Esta matéria foi publicada em 13/04/05. Procura matérias recentes sobre Rock e Heavy Metal?
(Press-Release)
Dizem que o segundo é o disco decisivo na carreira de uma banda. Muitos artistas desaparecem após um hit nas rádios e um clipe estourado na MTV. Outros aproveitam a experiência para crescer, aprimorando o estilo e incorporando novos elementos criativos a seu espectro de cores e formas.
Reason, seu segundo disco de estúdio, é a prova de que o Shaaman faz parte do segundo grupo. Ritual, de 2002, trouxe melodias inovadoras e a inconfundível voz de Andre Matos, um dos maiores vocalistas de rock pesado não apenas do Brasil, mas do mundo. A combinação bem sucedida levou o primeiro disco da banda a ser lançado em 15 países e transformou o Shaaman em um dos maiores nomes do heavy metal mundial. No Brasil não foi diferente: Ritual foi consagrado pela crítica especializada e eleito o disco do ano pelos leitores da Folha de S. Paulo, o mais importante jornal do país.

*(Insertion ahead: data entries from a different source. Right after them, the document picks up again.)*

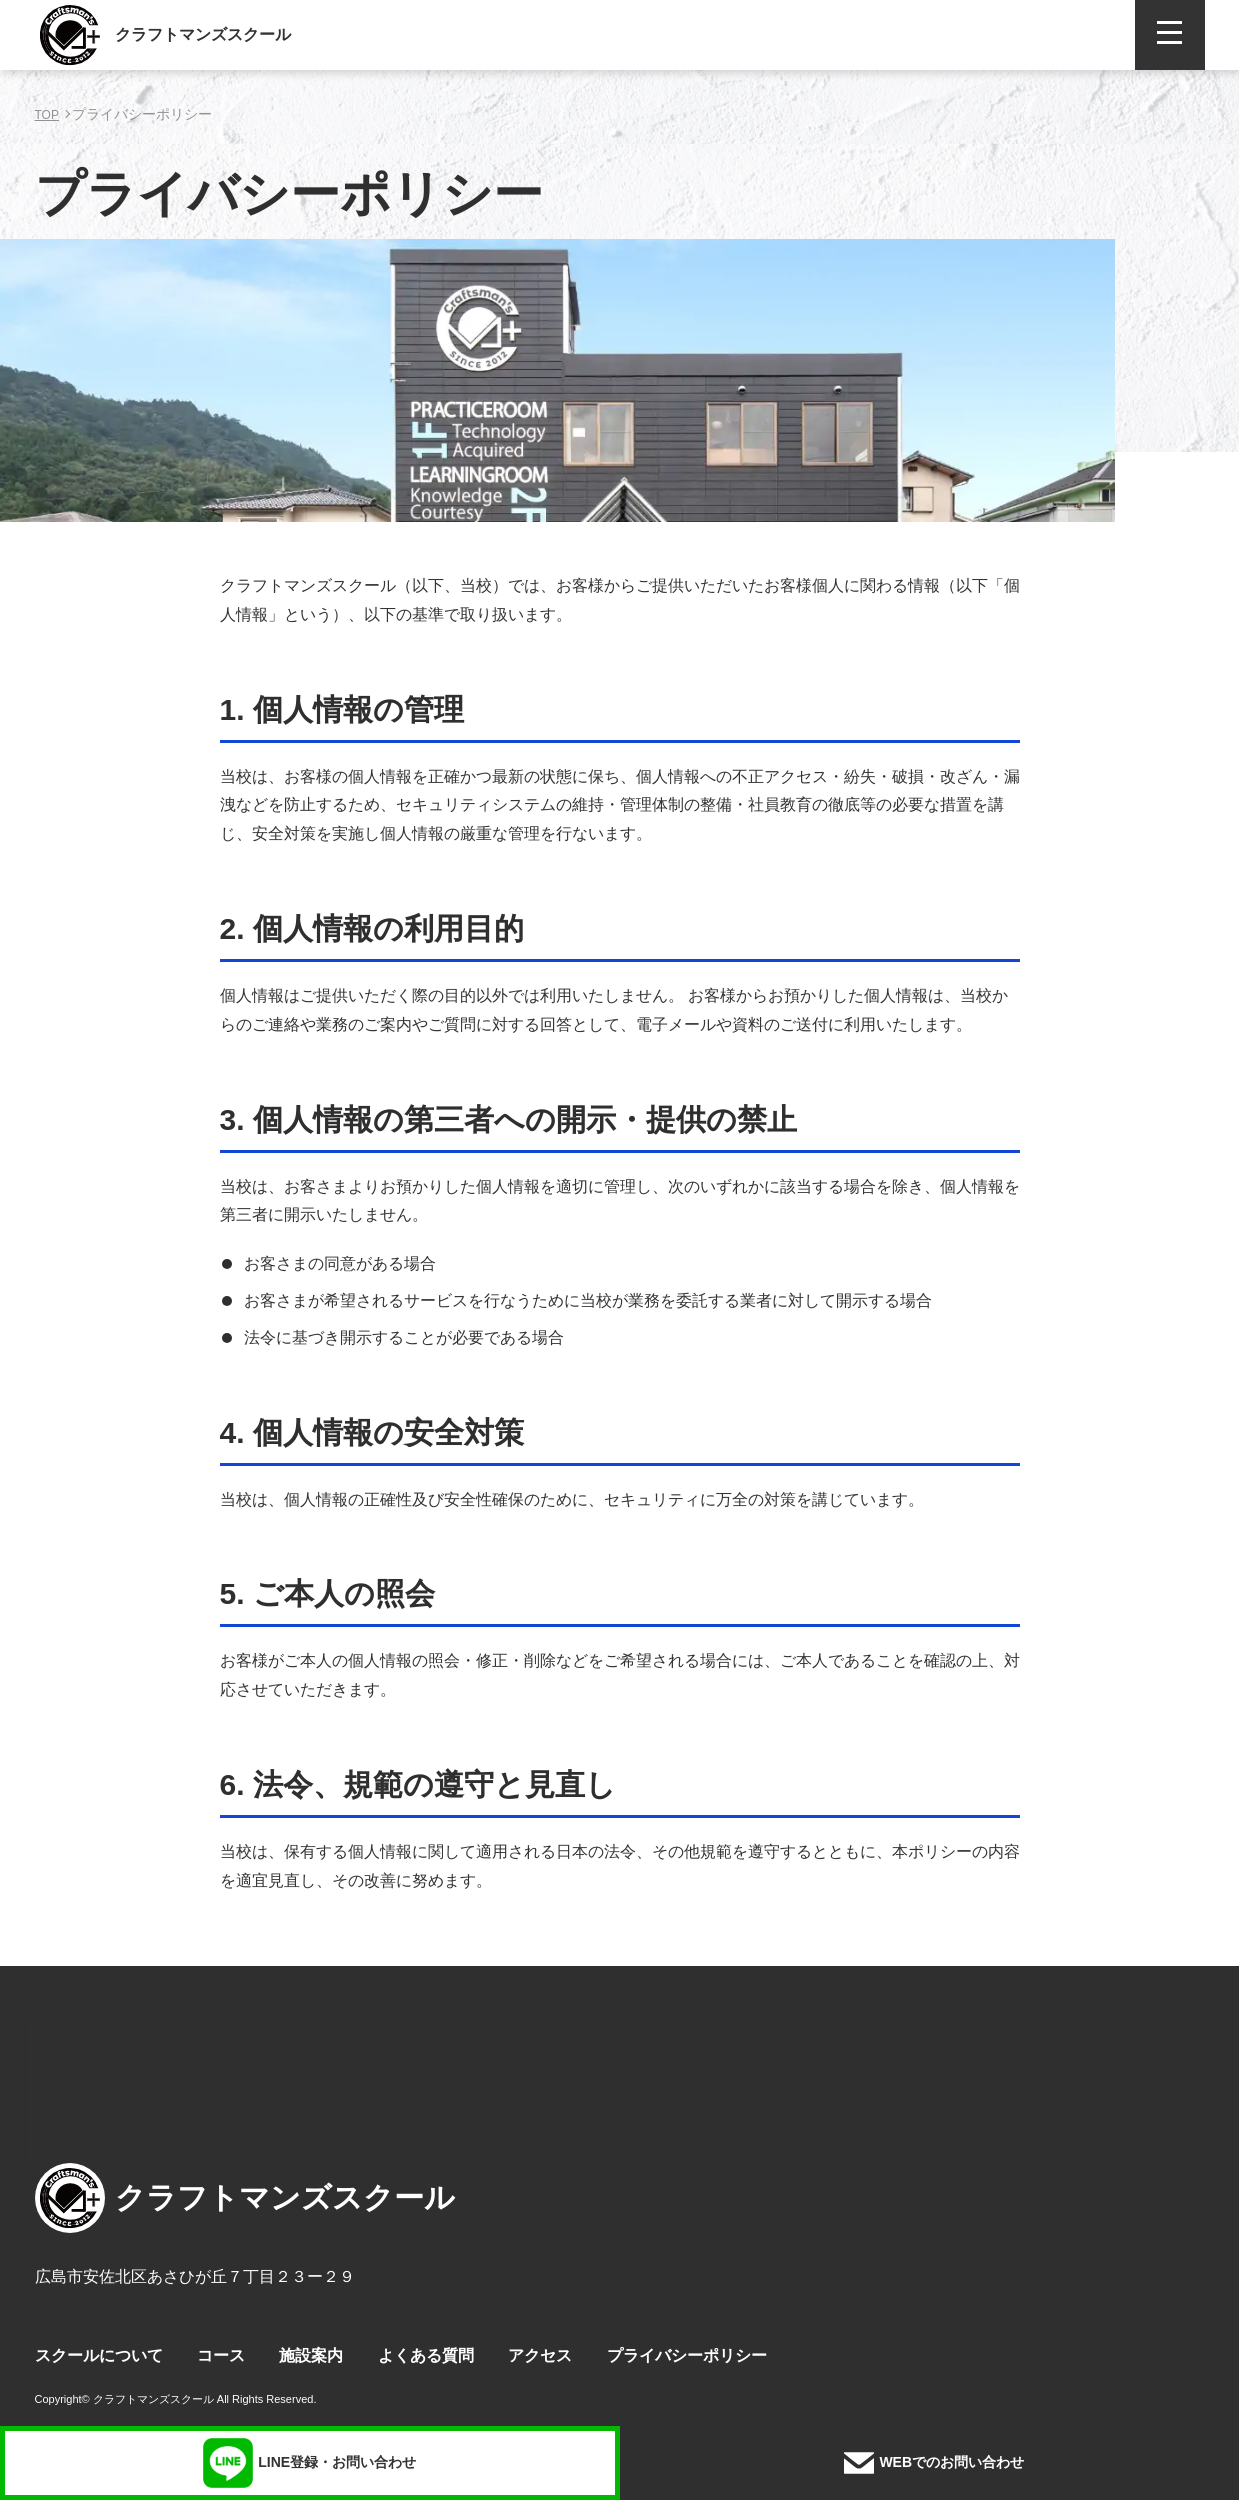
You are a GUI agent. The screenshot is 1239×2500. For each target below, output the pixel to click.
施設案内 (311, 2355)
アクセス (540, 2355)
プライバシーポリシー (687, 2355)
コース (221, 2355)
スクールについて (99, 2355)
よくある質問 (426, 2355)
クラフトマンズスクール (203, 34)
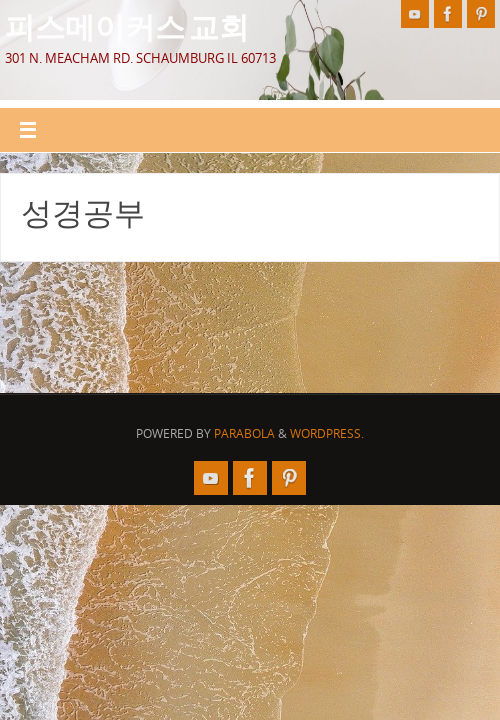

Como toda boa banda de rock, o Shaaman levou sua música para a estrada. E a estrada levou o Shaaman pelo mundo. Em pouco mais de um ano, fizeram mais de 130 shows e conquistaram legiões de fãs na Europa, Ásia e América Latina. No Brasil, o sucesso de público foi tão grande que acabou imortalizado em RituAlive, CD/DVD gravado ao vivo em São Paulo com a participação de grandes nomes do metal internacional, como Michael Weikath, do Helloween, e Tobias Sammet, do Edguy, além do talentoso violinista mineiro Marcus Viana.
Reason, gravado na Alemanha e lançado no Brasil pela Deckdisc, é a evolução natural de Ritual. Como o antecessor, foi produzido pelo alemão Sascha Paeth, conhecido por seu trabalho com Edguy, Rhapsody e Virgo. Há, no entanto, uma diferença evidente entre os dois trabalhos. Enquanto Ritual privilegiava a inegável virtuose dos músicos, Reason abre espaço para a alma e o coração da banda. A música de Andre Matos (voz e teclados), Ricardo Confessori (bateria), Luis Mariutti (baixo) e Hugo Mariutti (guitarra) ficou mais orgânica, o que ajudou a evidenciar o contraste entre guitarras pesadas, teclados repletos de 'climas' e batidas tribais de world music. Não há limites para a criatividade: o que existe é música boa e música ruim. E o Shaaman faz música boa. Muito boa.
Um bom exemplo é More, uma das melhores do disco. Sucesso nos anos 80 com o Sisters of Mercy, a canção ganhou roupa nova, costurada com acordes distorcidos e pianos sombrios. O tom grave de Andre Matos revela também que seu espectro vocal é bem mais amplo que o da maioria dos vocalistas de metal, principalmente aqueles que ainda pensam que gritaria é sinônimo de qualidade.
O disco também vai agradar desde o início aos headbangers tradicionais, que vão aumentar o som e bater cabeça ao som da thrash Turn Away, a mais pesada do disco. Enquanto a canção que batiza o CD, Reason, traz de volta aquelas velhas e boas guitarras gêmeas do Iron Maiden e Metallica, In The Night revela um lado progressivo do Shaaman que mata as saudades das boas fases de Journey e companhia. Há ainda a belíssima Innocence, épico orquestral com arranjos de cordas que remetem às grandes baladas de nomes como Queen e Scorpions. Da primeira à última música, o Shaaman dá uma prova atrás da outra de que tem personalidade e talento para seguir ainda mais longe na estrada do rock and roll. Afinal, Reason passa com louvor no difícil teste do segundo disco.
PS. Para aqueles que estão estranhando a grafia do nome ‘Shaaman’, uma explicação de rodapé: depois de uma consulta espiritual com o xamã amazônico Santo Darem, a banda ganhou um ‘A’. Não sou xamã, mas acho que este ‘A’ é de ‘alma’, coisa que a banda agora tem em dobro.